Activity
Determine which lines of the records include the word "agent", and copy them.

Start of Block

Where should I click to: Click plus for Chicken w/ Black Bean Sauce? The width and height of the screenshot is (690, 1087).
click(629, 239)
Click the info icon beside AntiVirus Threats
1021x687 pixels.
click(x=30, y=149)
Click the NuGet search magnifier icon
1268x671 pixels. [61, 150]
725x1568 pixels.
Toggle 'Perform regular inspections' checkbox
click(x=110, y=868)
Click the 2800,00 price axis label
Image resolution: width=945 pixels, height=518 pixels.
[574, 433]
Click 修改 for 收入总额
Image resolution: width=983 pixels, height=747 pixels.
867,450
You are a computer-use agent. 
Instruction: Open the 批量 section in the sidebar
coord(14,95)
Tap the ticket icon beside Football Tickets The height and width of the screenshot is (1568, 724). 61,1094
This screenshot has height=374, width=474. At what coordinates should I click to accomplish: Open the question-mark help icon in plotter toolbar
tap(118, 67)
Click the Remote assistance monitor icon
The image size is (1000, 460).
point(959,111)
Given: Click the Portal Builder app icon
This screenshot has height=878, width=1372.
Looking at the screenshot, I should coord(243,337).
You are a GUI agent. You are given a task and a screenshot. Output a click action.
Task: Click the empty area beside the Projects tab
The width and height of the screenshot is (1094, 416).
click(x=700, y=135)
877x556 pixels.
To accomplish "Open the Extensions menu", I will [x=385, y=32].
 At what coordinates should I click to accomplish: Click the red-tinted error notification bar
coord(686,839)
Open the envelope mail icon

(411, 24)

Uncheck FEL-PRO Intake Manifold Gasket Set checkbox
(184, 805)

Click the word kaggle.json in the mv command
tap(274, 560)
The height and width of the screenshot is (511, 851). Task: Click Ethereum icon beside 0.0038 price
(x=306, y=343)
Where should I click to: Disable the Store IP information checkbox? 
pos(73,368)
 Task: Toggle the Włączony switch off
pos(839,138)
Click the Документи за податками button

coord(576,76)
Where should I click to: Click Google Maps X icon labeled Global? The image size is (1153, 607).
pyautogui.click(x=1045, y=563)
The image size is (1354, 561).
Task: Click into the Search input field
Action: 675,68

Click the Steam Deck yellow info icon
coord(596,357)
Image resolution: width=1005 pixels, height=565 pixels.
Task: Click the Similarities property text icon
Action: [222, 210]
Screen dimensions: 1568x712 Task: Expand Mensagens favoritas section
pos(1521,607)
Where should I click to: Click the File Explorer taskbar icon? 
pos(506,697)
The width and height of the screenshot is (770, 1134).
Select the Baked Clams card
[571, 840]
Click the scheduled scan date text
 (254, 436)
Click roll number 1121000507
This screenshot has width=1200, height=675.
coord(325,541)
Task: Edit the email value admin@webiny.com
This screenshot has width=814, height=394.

End of Block

Written answer
You are a computer-use agent. 
You are a GUI agent. You are given a task and a screenshot. Output a click action.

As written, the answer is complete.